• **SUPPLIED DATA**:
* * * * * * *

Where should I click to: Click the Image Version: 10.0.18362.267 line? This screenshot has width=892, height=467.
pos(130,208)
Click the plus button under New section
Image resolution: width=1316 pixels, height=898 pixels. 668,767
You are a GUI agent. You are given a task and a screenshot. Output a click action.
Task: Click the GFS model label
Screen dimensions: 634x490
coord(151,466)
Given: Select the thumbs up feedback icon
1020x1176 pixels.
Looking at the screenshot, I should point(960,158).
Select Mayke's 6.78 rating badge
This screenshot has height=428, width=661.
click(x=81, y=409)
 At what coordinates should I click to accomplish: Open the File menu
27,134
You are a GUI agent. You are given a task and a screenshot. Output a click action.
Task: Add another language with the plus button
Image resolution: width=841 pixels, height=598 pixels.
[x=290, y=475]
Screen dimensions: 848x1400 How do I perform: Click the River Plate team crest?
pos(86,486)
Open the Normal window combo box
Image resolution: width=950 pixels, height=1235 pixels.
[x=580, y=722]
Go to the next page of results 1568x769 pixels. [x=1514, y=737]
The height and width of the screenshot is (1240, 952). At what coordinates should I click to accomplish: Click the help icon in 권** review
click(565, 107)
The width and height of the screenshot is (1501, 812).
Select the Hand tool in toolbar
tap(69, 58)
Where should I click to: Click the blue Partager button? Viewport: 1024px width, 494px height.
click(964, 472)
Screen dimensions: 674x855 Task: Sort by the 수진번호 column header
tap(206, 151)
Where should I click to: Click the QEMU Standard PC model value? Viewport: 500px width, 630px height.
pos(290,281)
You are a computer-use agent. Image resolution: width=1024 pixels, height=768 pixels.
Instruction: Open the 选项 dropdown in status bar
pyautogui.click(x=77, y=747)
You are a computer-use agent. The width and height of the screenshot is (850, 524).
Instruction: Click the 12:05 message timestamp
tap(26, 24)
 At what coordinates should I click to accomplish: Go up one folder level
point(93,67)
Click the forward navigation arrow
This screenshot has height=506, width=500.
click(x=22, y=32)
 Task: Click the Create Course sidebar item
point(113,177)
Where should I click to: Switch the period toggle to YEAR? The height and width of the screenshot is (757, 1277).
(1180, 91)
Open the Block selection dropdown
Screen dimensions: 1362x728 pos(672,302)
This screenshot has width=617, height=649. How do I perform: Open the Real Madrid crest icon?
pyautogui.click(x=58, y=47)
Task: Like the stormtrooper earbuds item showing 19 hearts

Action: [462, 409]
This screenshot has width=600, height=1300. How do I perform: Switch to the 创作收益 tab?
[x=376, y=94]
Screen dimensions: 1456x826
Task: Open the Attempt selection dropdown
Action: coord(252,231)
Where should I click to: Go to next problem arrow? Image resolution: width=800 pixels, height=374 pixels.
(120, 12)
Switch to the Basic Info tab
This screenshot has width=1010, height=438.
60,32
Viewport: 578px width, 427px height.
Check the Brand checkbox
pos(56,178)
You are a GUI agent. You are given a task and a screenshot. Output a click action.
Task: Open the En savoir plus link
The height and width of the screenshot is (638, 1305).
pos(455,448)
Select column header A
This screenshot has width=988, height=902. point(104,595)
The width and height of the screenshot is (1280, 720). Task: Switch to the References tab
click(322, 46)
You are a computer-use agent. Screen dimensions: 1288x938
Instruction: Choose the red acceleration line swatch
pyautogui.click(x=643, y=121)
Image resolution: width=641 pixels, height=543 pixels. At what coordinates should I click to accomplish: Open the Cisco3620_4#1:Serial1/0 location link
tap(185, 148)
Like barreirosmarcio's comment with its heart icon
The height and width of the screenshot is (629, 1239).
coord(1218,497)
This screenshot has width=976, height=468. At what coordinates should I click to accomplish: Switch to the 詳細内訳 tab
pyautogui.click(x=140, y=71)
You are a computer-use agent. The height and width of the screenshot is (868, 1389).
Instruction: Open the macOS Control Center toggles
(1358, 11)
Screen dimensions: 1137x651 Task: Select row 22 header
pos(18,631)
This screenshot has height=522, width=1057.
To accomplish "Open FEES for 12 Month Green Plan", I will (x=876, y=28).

* * * * * * *

• **WORK REQUEST**:
Set the entries above down again, each one exactly as written.

• **OUTPUT**:
Where should I click to: Click the Image Version: 10.0.18362.267 line? This screenshot has width=892, height=467.
pos(130,208)
Click the plus button under New section
Image resolution: width=1316 pixels, height=898 pixels. 668,767
You are a GUI agent. You are given a task and a screenshot. Output a click action.
Task: Click the GFS model label
Screen dimensions: 634x490
coord(151,466)
Given: Select the thumbs up feedback icon
1020x1176 pixels.
Looking at the screenshot, I should point(960,158).
Select Mayke's 6.78 rating badge
This screenshot has height=428, width=661.
click(x=81, y=409)
 At what coordinates should I click to accomplish: Open the File menu
27,134
You are a GUI agent. You are given a task and a screenshot. Output a click action.
Task: Add another language with the plus button
Image resolution: width=841 pixels, height=598 pixels.
[x=290, y=475]
Screen dimensions: 848x1400 How do I perform: Click the River Plate team crest?
pos(86,486)
Open the Normal window combo box
Image resolution: width=950 pixels, height=1235 pixels.
[x=580, y=722]
Go to the next page of results 1568x769 pixels. [x=1514, y=737]
The height and width of the screenshot is (1240, 952). At what coordinates should I click to accomplish: Click the help icon in 권** review
click(565, 107)
The width and height of the screenshot is (1501, 812).
Select the Hand tool in toolbar
tap(69, 58)
Where should I click to: Click the blue Partager button? Viewport: 1024px width, 494px height.
click(964, 472)
Screen dimensions: 674x855 Task: Sort by the 수진번호 column header
tap(206, 151)
Where should I click to: Click the QEMU Standard PC model value? Viewport: 500px width, 630px height.
pos(290,281)
You are a computer-use agent. Image resolution: width=1024 pixels, height=768 pixels.
Instruction: Open the 选项 dropdown in status bar
pyautogui.click(x=77, y=747)
You are a computer-use agent. The width and height of the screenshot is (850, 524).
Instruction: Click the 12:05 message timestamp
tap(26, 24)
 At what coordinates should I click to accomplish: Go up one folder level
point(93,67)
Click the forward navigation arrow
This screenshot has height=506, width=500.
click(x=22, y=32)
 Task: Click the Create Course sidebar item
point(113,177)
Where should I click to: Switch the period toggle to YEAR? The height and width of the screenshot is (757, 1277).
(1180, 91)
Open the Block selection dropdown
Screen dimensions: 1362x728 pos(672,302)
This screenshot has width=617, height=649. How do I perform: Open the Real Madrid crest icon?
pyautogui.click(x=58, y=47)
Task: Like the stormtrooper earbuds item showing 19 hearts

Action: [462, 409]
This screenshot has width=600, height=1300. How do I perform: Switch to the 创作收益 tab?
[x=376, y=94]
Screen dimensions: 1456x826
Task: Open the Attempt selection dropdown
Action: coord(252,231)
Where should I click to: Go to next problem arrow? Image resolution: width=800 pixels, height=374 pixels.
(120, 12)
Switch to the Basic Info tab
This screenshot has width=1010, height=438.
60,32
Viewport: 578px width, 427px height.
Check the Brand checkbox
pos(56,178)
You are a GUI agent. You are given a task and a screenshot. Output a click action.
Task: Open the En savoir plus link
The height and width of the screenshot is (638, 1305).
pos(455,448)
Select column header A
This screenshot has width=988, height=902. point(104,595)
The width and height of the screenshot is (1280, 720). Task: Switch to the References tab
click(322, 46)
You are a computer-use agent. Screen dimensions: 1288x938
Instruction: Choose the red acceleration line swatch
pyautogui.click(x=643, y=121)
Image resolution: width=641 pixels, height=543 pixels. At what coordinates should I click to accomplish: Open the Cisco3620_4#1:Serial1/0 location link
tap(185, 148)
Like barreirosmarcio's comment with its heart icon
The height and width of the screenshot is (629, 1239).
coord(1218,497)
This screenshot has width=976, height=468. At what coordinates should I click to accomplish: Switch to the 詳細内訳 tab
pyautogui.click(x=140, y=71)
You are a computer-use agent. The height and width of the screenshot is (868, 1389).
Instruction: Open the macOS Control Center toggles
(1358, 11)
Screen dimensions: 1137x651 Task: Select row 22 header
pos(18,631)
This screenshot has height=522, width=1057.
To accomplish "Open FEES for 12 Month Green Plan", I will (x=876, y=28).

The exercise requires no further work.